[Ação pedida 1]:
Que parte do excerto sobre o desemprego dos licenciados abre com as palavras que contêm "Em entrevista dada" e fecha com "estrutural da economia."? Extraia-a sem alterar nada.
[Ação pedida 2]:
As afirmações seguintes estão de acordo com o excerto sobre o desemprego dos licenciados? Responda sim ou não a cada uma e cite as palavras do excerto que o decidem.
(a) A notícia aparece na primeira página do Diário Económico.
(b) Segundo o director do jornal, nas áreas tecnológicas há mais licenciados do que a procura exige.
(c) O director do jornal deu o esclarecimento às 22:00.
[Ação pedida 3]:
Como prosseguiria o excerto sobre o desemprego dos licenciados a partir do ponto em que termina? Escreva a continuação.

[Excerto fornecido]:
+++++

Esta notícia vem na primeira página do Diário Económico, e é citada em todos os telejornais da SIC.
Diz a senhora locutora da SIC:
“O crescimento do desemprego nos licenciados desde que se iniciou a governação Sócrates põe em causa o modelo de crescimento baseado nas novas tecnologias como motor para resolver os problemas do mercado de trabalho”.
Em entrevista dada àquela estação televisiva, Martim Avillez Figueiredo, director do Dário Economico, esclareceu (às 18:25 H), que as perdas de emprego estão a ocorrer nas áreas das ciências humanas - professores, psicólogos, sociólogos, etc - onde de facto o número de licenciados desempregados aumentou. Mas refere ele, que nas áreas tecnológicas, pelo contrário, o número de licenciados não chega para satisfazer a procura. Portanto em bom rigor, não devemos estranhar estes números, antes considerá-los como inevitabilidades de uma adaptação estrutural da economia.
Disse ele!
Está explicado?
Talvez para alguns, porque nos noticiários seguintes da SIC (22.00h) a afirmação que se faz é exactamente a mesma dos noticiários anteriores: “O crescimento do desemprego nos licenciados desde que se iniciou a governação Sócrates põe em causa o modelo de crescimento baseado nas novas tecnologias pois não está a ser capaz de resolver os problemas do mercado de trabalho”
O senhor Dr Martim Avillez Figueiredo teve tanto trabalho a explicar e vocês não perceberam?

+++++

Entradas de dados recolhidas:

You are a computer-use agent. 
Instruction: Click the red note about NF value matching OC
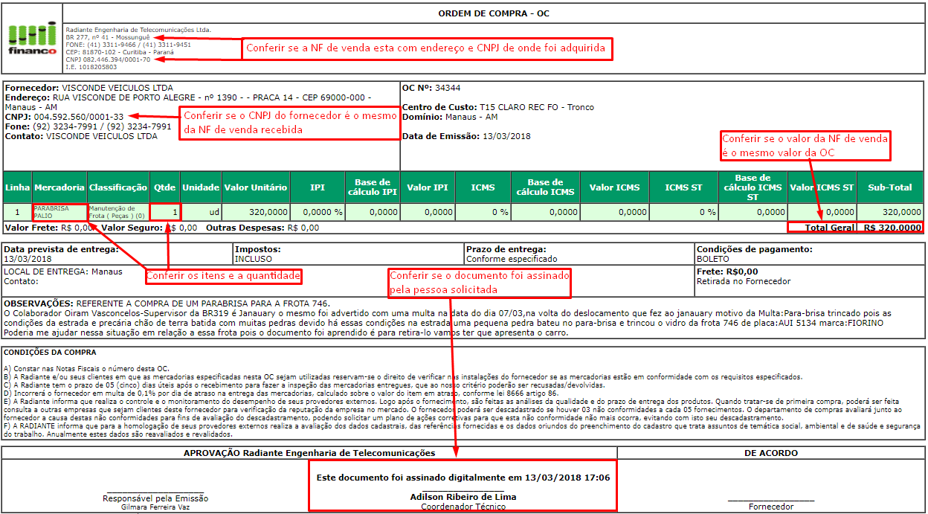click(805, 146)
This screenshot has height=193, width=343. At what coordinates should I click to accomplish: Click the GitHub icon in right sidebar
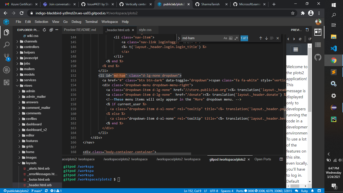(318, 57)
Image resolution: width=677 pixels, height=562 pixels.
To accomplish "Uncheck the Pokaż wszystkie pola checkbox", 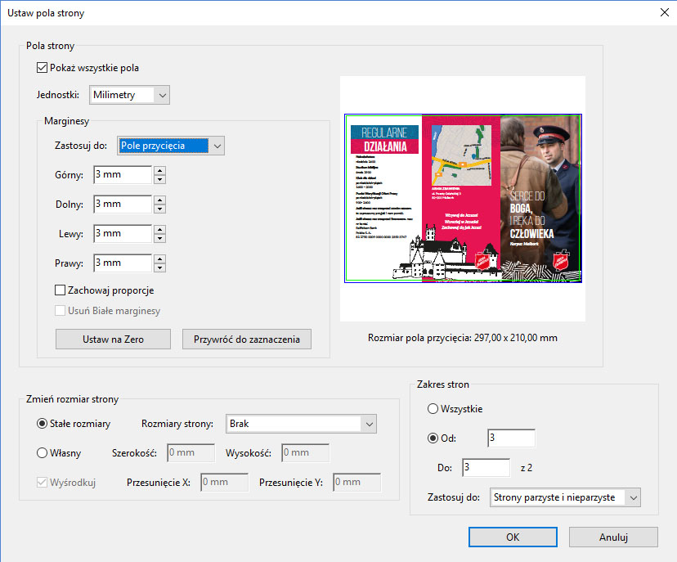I will pos(43,68).
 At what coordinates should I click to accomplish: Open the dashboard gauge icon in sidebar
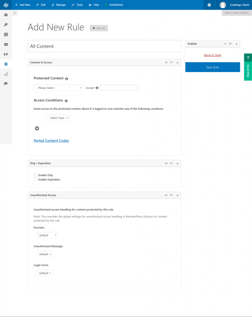(6, 15)
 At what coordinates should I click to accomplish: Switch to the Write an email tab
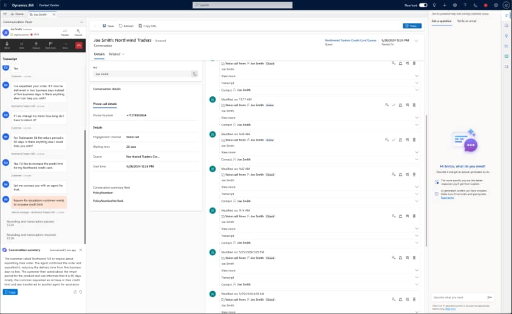tap(467, 21)
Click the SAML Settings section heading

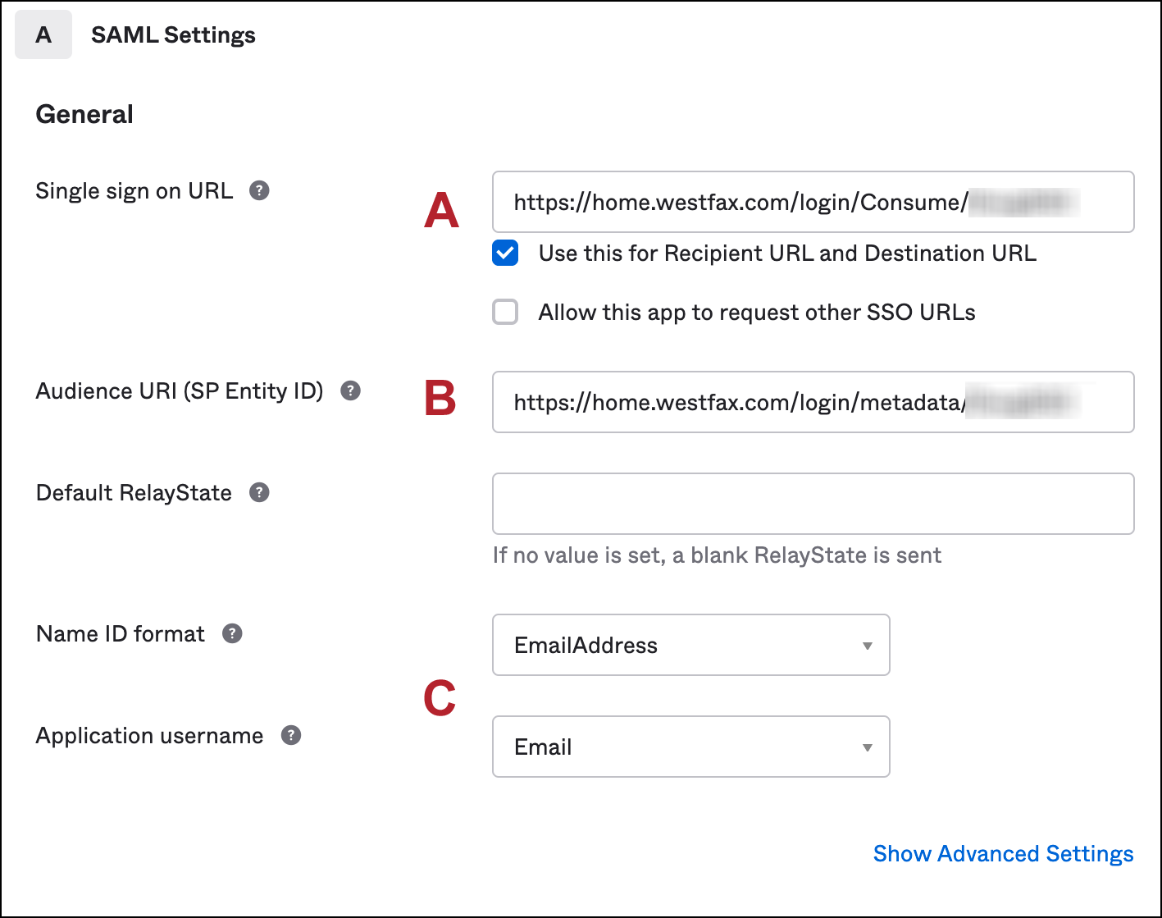(173, 35)
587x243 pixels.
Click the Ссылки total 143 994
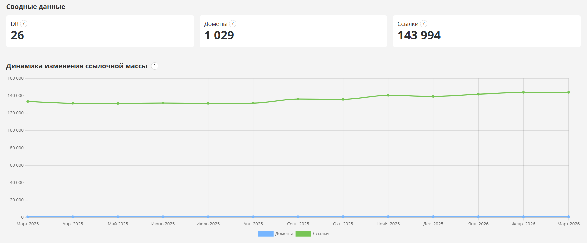[x=419, y=35]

+++++

[Resultado da tarefa 1]:
Em entrevista dada àquela estação televisiva, Martim Avillez Figueiredo, director do Dário Economico, esclareceu (às 18:25 H), que as perdas de emprego estão a ocorrer nas áreas das ciências humanas - professores, psicólogos, sociólogos, etc - onde de facto o número de licenciados desempregados aumentou. Mas refere ele, que nas áreas tecnológicas, pelo contrário, o número de licenciados não chega para satisfazer a procura. Portanto em bom rigor, não devemos estranhar estes números, antes considerá-los como inevitabilidades de uma adaptação estrutural da economia.

[Resultado da tarefa 2]:
(a) Sim: “Esta notícia vem na primeira página do Diário Económico”.
(b) Não: “nas áreas tecnológicas, pelo contrário, o número de licenciados não chega para satisfazer a procura”.
(c) Não: “esclareceu (às 18:25 H)”.

[Resultado da tarefa 3]:
"Os pais portugueses são os menos brincalhões da Europa". Assim fecha José Rodrigues dos Santos a primeira parte do Telejornal de ontem. Com uma notícia destas, quem ousa mudar de canal. Fico para a segunda parte. Segundo um determinado estudo, parece que só 6% dos petizes é que não têm o azar de não terem pais com quem brincar. Lá pelo meio da peça, perdida entre as opiniões dos especialistas em psicologia infantil, lá se refere a composição da amostra. Pois, parece que só 9 países foram considerados no estudo. Era o que havia. Por favor, alguém explique a esta gente que só na zona Euro são 12, na restante União Europeia mais 15 e na restante Europa outros 20. Portanto, 12 mais 15 mais 20, noves fora, acho que dá... 47 países europeus. A RTP não perde tempo, e toca a brincar com os telespectadores.
Por definição, um acontecimento pode ou não ocorrer. O que interessa é saber qual a sua probabilidade de ocorrência e que confiança se pode depositar nessa estimativa. Assim, o que dizer de um título, ainda que de uma pequena notícia no Público de hoje, como este: “Chuva pode chegar hoje a todo o país”?
No texto do DN pode depois ler-se a palavra “alegada” várias vezes. Mas na primeira página e no título da notícia, o que aparece é “Morgado vai investigar corrupção na Madeira” e “Corrupção na Madeira nas mãos de Morgado”, respectivamente. É isto uma técnica jornalística para chamar a atenção ou um acreditar solene no provérbio “não há fumo sem fogo”?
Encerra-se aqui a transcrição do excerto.